In a narrow side path between buildings, a third-year student with a sneer was looming over a smaller, trembling underclassman. The victim's glasses were on the ground, one lens cracked, as he tried to shield himself.

"I told you to watch where you're going, you useless first-year—"

Riko's mind immediately catalogued the scene. Bullying. Third-year. Should report this to the Council tomorrow. Gather evidence first, intervene later to avoid escalation. It was the logical, strategic approach.

But before she could even formulate the thought into action, Kaito moved.

He stepped forward with a quiet purpose, placing himself between the bully and the victim. His voice, when it came, was not cold—it was firm, controlled, and carried an authority that made the third-year pause mid-sentence.

"That's enough."

The third-year's face twisted in anger. "Who the hell do you think you are? Mind your own business, you—"

He stepped forward, fist clenched, clearly intending to strike. Riko's breath caught. He's going to hit him—

But at that moment, voices echoed from the main road. Teachers. A group of them, probably heading home from the concert as well.

The third-year's eyes darted toward the sound, his aggression dissolving into panic. He shot Kaito a venomous glare. "This isn't over. Watch your back." And then he fled, disappearing into the shadows of a side alley.

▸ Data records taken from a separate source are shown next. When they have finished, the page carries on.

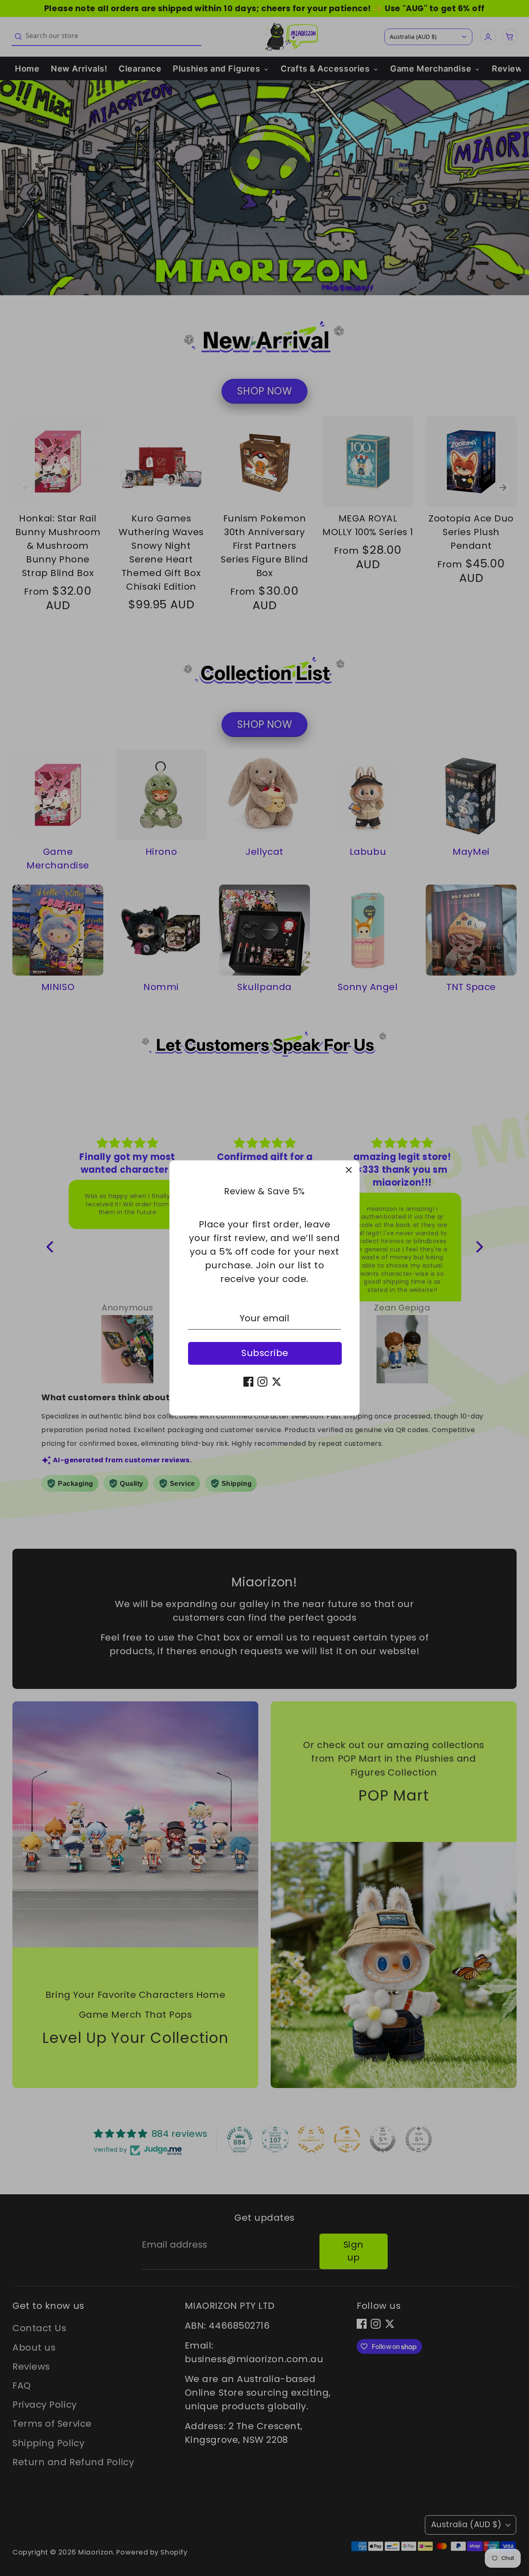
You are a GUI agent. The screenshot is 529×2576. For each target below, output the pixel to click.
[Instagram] (262, 1382)
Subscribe (264, 1353)
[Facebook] (248, 1382)
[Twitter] (276, 1382)
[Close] (349, 1171)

Kaito didn't chase. He simply turned to the boy still cowering on the ground. Without a word, he bent down, picked up the broken glasses, and gently handed them back. The boy stared up at him, tears in his eyes, mouth opening and closing without sound.

"Get home safely," Kaito said quietly. "And report this to your homeroom teacher tomorrow. Use my name if needed." He waited until the boy nodded, then straightened and walked back to Riko as if nothing had happened.

They continued walking in silence for several steps.

Riko's mind was a storm. The Kaito she had just witnessed—the one who intervened without hesitation, who protected a stranger, who showed kindness without expectation of reward—was not the Ice Prince of classroom whispers. He was not the cold fortress who made presidents apologize. He was something else entirely.

Her carefully constructed understanding of him crumbled and reformed in an instant.

Not just a talented, gifted student. Not just a cold loner.

A good person.

The thought settled in her chest with unexpected warmth.

She glanced at his profile—still expressionless, still walking with measured steps—but the meaning behind that mask had shifted forever. The unseen kindness she had just witnessed painted every previous interaction in a new, profound light.